Anette Johansson recently successfully defended her doctoral thesis in Business Administration, "Ways forward - effectual and causal approaches to innovation in the Swedish magazine industry" at Jönköping International Business School.
She has studied the magazine industry’s efforts to find a sustainable business model while the future is becoming increasingly difficult to predict.
"When your job is to develop tomorrow's media products, traditional management logic ceases to work. It is largely based on a model in which goals and plans are important tools to map out a sustainable strategy for the future", says Anette.
In her thesis, she sets the traditional logic (causal) towards a more entrepreneurial logic (effectual) where the starting point is people's interests, experiences, knowledge and networks rather than specific targets. The focus is on influencing the future rather than trying to predict and plan it.
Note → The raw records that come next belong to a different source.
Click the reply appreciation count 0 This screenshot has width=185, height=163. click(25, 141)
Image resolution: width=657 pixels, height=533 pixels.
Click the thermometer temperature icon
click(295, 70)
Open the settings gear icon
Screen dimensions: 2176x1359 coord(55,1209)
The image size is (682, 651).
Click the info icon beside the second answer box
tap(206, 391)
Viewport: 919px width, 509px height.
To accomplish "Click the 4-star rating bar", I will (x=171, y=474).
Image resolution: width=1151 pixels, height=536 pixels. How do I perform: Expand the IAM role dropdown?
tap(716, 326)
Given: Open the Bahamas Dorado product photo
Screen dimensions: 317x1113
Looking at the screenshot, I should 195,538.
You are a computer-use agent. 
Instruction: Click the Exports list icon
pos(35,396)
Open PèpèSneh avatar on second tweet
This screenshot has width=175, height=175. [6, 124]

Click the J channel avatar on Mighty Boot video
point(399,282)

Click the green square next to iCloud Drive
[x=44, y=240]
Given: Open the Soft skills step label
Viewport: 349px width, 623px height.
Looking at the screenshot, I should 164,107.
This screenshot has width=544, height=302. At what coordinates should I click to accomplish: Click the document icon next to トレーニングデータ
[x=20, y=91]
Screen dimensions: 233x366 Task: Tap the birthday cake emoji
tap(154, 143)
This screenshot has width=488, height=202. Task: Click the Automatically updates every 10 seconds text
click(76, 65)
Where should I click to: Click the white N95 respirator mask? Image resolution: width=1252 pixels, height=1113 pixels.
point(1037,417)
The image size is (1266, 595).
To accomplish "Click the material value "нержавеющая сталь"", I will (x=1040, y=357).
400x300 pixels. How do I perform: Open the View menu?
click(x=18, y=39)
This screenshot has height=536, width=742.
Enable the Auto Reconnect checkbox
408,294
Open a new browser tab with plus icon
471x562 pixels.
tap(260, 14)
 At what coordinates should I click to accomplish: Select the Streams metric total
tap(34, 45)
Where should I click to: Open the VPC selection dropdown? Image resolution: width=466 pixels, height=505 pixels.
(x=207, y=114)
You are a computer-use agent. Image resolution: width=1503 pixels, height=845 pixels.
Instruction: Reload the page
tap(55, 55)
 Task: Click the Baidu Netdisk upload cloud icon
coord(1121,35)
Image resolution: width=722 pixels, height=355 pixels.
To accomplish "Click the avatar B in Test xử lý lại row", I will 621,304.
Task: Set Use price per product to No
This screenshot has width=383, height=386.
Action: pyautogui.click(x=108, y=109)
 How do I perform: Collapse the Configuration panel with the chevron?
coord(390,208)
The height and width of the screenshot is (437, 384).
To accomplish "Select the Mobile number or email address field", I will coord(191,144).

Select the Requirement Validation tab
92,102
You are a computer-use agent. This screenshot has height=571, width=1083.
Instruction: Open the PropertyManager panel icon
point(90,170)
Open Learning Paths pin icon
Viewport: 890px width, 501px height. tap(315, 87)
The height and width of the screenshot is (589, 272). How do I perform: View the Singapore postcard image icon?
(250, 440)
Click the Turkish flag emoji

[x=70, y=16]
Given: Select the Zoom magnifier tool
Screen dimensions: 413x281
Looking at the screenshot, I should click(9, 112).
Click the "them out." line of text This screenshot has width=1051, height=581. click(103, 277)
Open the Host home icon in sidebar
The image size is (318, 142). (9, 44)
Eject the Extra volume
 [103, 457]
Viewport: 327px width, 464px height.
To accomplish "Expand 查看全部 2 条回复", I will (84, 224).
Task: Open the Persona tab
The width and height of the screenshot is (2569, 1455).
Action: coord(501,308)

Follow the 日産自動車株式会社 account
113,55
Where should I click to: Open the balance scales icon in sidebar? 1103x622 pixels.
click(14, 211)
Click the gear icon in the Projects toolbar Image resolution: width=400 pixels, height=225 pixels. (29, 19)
The study shows that a combination of traditional and entrepreneurial logic leads to increased innovation and increased learning within the companies. The media industry, like other dynamic industries, could benefit from beginning to think and act according to the more entrepreneurial, effectual logic. It would allow for greater creativity and more innovation, and offer a way forward through concrete action rather than careful consideration, because information about the future is sketchy.
"Not surprisingly, the study shows that an important prerequisite for this kind of logic is that the company has an overall culture that encourages creativity and new ideas", says Anette.
"Ways forward - effectual and causal approaches to innovation in the Swedish magazine industry" was defended successfully on 27 June.
External examiner: Professor Gry Agnete Alsos, University of Nordland. Members of the examining committee was Professor Caroline Wigren Kristoferson, Lund University, Professor Ingela Wadbring, Mid Sweden University, and Associate Professor Karl Wennberg, Stockholm School of Economics. Chairperson at the defence was Associate Professor Patrik Wikström, Queensland University of Technology/JIBS.